Begin Text passage

There are two challenges we need to face while designing our database backend:
- how do we know on which server a particular piece of data will be stored?
- when we dynamically add/remove a database server, how do we know which data will be moved from the existing servers to the new ones? And how do we minimize data movement between servers in that case?
Once again hashing can help in this scenario. We can hash the data key and use that hash to find the database server where the data is stored. This solves the first challenge, but what happen when database servers are dynamically added or removed?
Problem Generalization
The problems described in the previous scenarios can be easily generalized. We have 3 entities
- Keys: unique identifiers for data or workload requests
- Values: data or workload requests that consume resources
- Servers: entities that manage data or workload requests
The goal is to map keys to servers while preserving three properties:
- Load Balancing: each server should be responsible for approximately the same data or load.
- Scalability: servers should be added or removed with low computational effort.
- Lookup Speed: given a key, it should be possible to efficiently identify the correct server.
Naive approach
Let's start with a simple way we can use to assign the clients requests or the data keys to the servers considering their hash value. Let's suppose we have N servers. The simplest strategy is to
- number the servers from 0 to N-1;
- calculate the hash value of the key modulo N to find a server number;
- assign the key to the server identified by that number.
This schema assigns the key always to the same server, but has a main problem: it is not horizontally scalable. If we add or remove servers from the set keeping N as reference number, the requests will continue to be routed to the removed one or will never go to the new one. If we module against the new number of servers instead, all the existing mappings get broken with the result that all existing data needs to be remapped and migrated to different servers.
This would be expensive and uncomfortable because it will either require a scheduled system downtime to update the mappings or creating read replicas to serve the queries during the migration. We need a better approach.
Consistent hashing
Let's suppose that the space of possible hash values is the range of 32 bit unsigned integers [2^32-1,0] and let's image that this space is organized in a circular way such that the last value wraps around. The consistent hashing approach requires the following steps:
Place the servers in the circular space. We use an hash function to put the initial list of servers into specific places on the circular space. For example, we can hash IP addresses of the servers to map them to different integers in the circle.
Place the keys in the circular space. We use an hash function to map each key to an integer in the circle.
Assign keys to servers. If the hash value of the key maps directly onto the same place of a server, we assign the key to that server. Otherwise, we assign the key to the first server we meet moving clockwise from the place where the key is mapped.
This schema works great when we need to horizontally scale our system. Indeed when a server is added or removed from the ring, only the next server on the circle is affected.
If we add another server we don't need to remap all the keys, but only the keys that are placed between the previous server in the ring and the new one. Assuming an uniform distribution of the keys on the circle, we need to remap only k/n keys on an average where k is the number of keys and n is the number of servers.
If we remove a server instead, the next server on the circle becomes responsible for all of the keys stored on the that server.
However, this scheme can still generate a non uniform load distribution between the servers.
Even if the servers were initially evenly distributed across the circle, after adding and removing some servers we can run into a situation where the server distribution across the circle is non anymore balanced. Some of the servers become responsible for a larger portion of the keys.

End Text passage
Begin Supplied material

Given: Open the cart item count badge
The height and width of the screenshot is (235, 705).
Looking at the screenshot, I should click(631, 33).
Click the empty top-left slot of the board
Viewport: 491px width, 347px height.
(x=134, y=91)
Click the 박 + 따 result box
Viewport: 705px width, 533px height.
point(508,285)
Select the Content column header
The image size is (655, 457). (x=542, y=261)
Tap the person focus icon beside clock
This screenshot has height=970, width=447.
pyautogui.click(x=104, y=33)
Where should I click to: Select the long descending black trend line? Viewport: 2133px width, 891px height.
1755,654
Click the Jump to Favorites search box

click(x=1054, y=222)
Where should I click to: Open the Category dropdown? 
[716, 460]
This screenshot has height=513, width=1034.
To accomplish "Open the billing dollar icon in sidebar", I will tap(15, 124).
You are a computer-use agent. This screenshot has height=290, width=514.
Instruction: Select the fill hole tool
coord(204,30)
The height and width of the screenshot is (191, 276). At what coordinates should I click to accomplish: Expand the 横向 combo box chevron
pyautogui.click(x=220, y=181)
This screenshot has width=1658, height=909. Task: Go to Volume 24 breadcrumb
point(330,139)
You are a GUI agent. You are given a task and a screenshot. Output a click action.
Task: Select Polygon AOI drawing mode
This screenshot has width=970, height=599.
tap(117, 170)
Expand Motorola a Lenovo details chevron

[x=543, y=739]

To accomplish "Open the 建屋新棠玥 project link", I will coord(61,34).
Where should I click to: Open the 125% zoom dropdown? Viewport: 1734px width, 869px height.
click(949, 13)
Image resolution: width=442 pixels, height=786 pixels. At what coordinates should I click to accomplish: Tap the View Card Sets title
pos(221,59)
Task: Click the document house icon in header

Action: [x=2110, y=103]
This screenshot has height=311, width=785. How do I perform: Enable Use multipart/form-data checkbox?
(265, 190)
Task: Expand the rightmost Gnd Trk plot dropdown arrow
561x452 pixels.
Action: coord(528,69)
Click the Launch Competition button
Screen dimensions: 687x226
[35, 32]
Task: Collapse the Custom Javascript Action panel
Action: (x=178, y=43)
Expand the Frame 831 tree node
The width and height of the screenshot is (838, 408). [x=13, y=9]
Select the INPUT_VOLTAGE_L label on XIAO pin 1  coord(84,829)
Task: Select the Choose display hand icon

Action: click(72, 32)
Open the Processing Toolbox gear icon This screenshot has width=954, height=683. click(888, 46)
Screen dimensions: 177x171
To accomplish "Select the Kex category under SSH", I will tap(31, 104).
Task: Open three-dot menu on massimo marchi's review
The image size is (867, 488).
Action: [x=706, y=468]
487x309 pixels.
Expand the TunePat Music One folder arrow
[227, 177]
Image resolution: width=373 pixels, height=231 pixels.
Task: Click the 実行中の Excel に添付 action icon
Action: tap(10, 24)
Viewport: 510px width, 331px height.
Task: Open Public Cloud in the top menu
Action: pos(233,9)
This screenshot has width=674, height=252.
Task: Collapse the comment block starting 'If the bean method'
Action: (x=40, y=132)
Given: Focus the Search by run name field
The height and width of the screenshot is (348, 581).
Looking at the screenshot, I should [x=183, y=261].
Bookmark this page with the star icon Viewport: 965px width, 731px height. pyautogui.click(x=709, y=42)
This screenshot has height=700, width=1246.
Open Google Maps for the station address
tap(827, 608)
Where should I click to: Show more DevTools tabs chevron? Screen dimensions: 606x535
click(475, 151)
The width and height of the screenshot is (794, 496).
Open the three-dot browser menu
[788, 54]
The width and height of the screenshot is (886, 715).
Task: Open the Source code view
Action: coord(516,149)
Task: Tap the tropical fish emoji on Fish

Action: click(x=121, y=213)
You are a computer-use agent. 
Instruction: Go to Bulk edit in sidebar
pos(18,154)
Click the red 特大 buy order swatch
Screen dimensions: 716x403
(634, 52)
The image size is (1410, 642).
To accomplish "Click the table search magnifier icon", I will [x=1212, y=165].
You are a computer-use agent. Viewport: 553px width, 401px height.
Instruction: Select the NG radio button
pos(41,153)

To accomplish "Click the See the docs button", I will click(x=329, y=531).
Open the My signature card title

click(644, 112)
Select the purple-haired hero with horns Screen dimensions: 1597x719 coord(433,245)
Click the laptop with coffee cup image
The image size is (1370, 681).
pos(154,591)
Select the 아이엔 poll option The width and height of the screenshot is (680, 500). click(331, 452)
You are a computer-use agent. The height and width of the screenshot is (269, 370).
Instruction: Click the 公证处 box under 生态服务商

End Supplied material

Tasks to perform »
(a) Name the three properties that the consistent hashing text says the mapping of keys to servers must preserve.
(b) Show every line of the listing that contains the string "what". Case counts.

Correct answers »
(a)
- Load Balancing
- Scalability
- Lookup Speed

(b)
The height and width of the screenshot is (191, 276). At what coordinates should I click to accomplish: Expand the 横向 combo box chevron
Image resolution: width=442 pixels, height=786 pixels. At what coordinates should I click to accomplish: Tap the View Card Sets title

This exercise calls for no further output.